- EXCERPTED RECORDS

*-*-*

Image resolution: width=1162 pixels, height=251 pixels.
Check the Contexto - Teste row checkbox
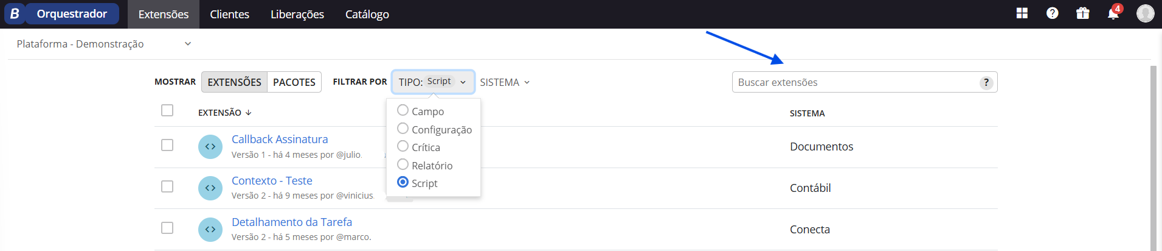pos(167,186)
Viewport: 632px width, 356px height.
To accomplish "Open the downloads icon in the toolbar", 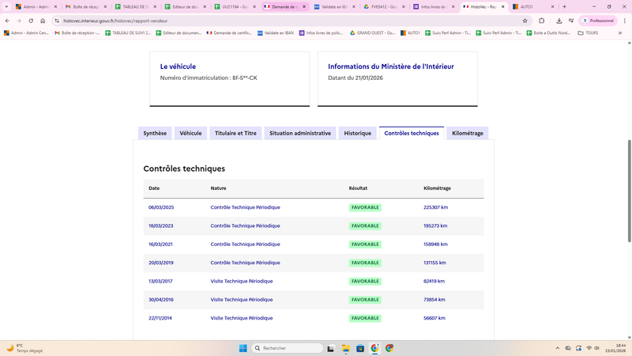I will tap(559, 21).
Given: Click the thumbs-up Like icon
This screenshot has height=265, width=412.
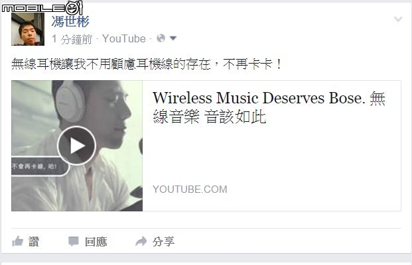Looking at the screenshot, I should [18, 241].
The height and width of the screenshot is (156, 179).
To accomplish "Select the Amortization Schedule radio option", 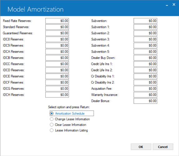I will click(x=52, y=113).
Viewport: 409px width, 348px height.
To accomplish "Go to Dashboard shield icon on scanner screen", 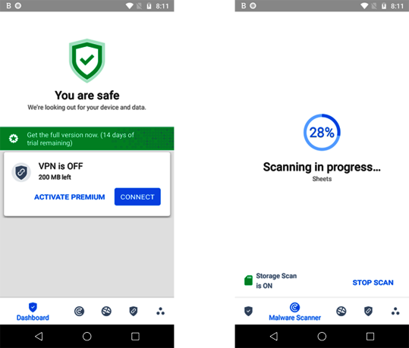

*-*-*

- WORK ITEM
From the records above, copy each line that contains the word "Viewport".

- RESULT FOR THIS EXERCISE
Viewport: 632px width, 356px height.
Viewport: 409px width, 348px height.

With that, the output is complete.